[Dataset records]
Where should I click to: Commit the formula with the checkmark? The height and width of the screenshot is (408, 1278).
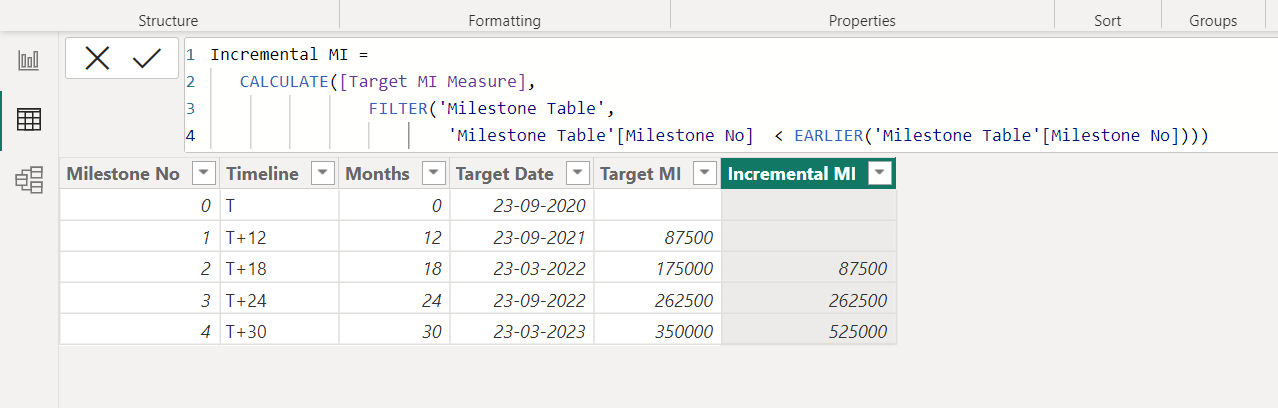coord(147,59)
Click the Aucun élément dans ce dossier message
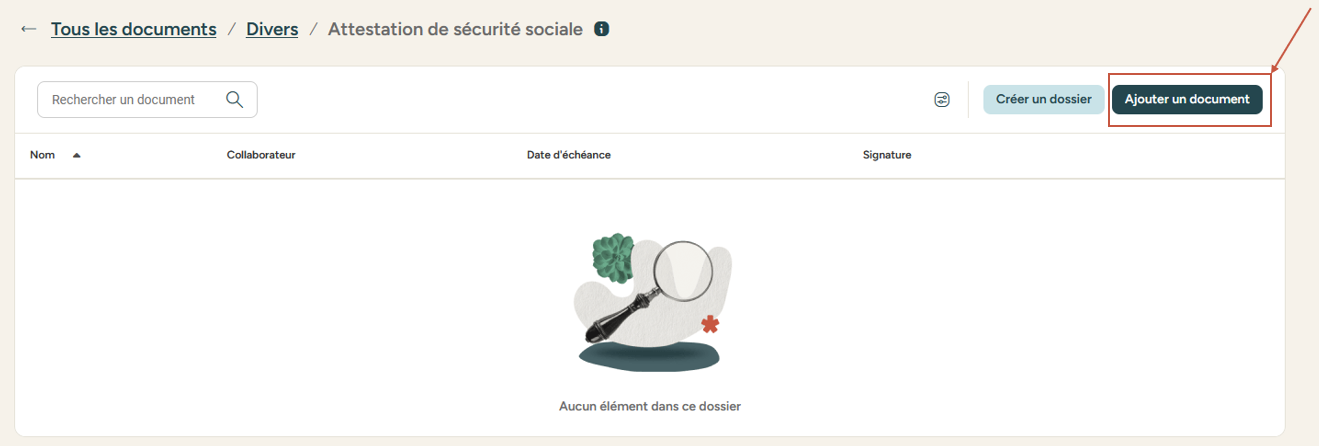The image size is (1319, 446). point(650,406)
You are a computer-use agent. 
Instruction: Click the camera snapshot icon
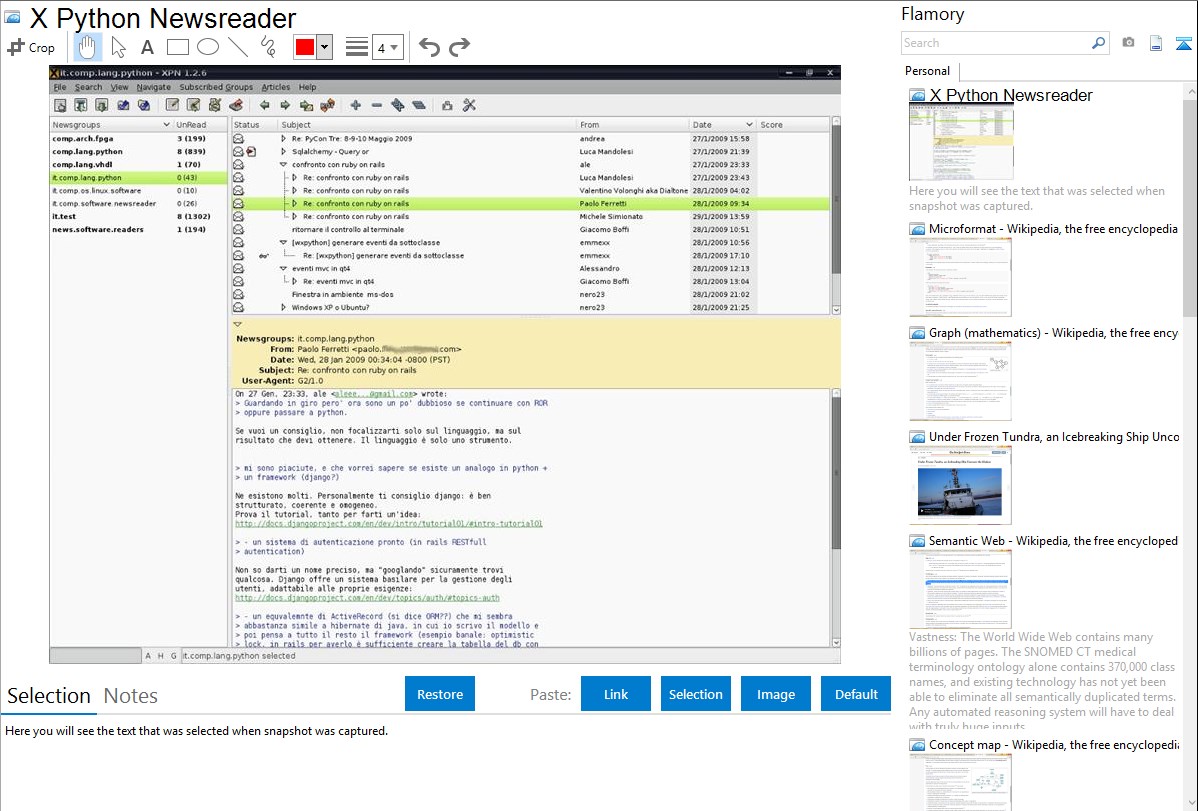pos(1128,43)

REQUIRED ACTION
The records above must be repeated in full and exactly, but without any of the pictures.

ANSWER
Where should I click to: Commit the formula with the checkmark? The height and width of the screenshot is (408, 1278).
coord(147,59)
Click the Aucun élément dans ce dossier message
The image size is (1319, 446). point(650,406)
You are a computer-use agent. 
Instruction: Click the camera snapshot icon
pos(1128,43)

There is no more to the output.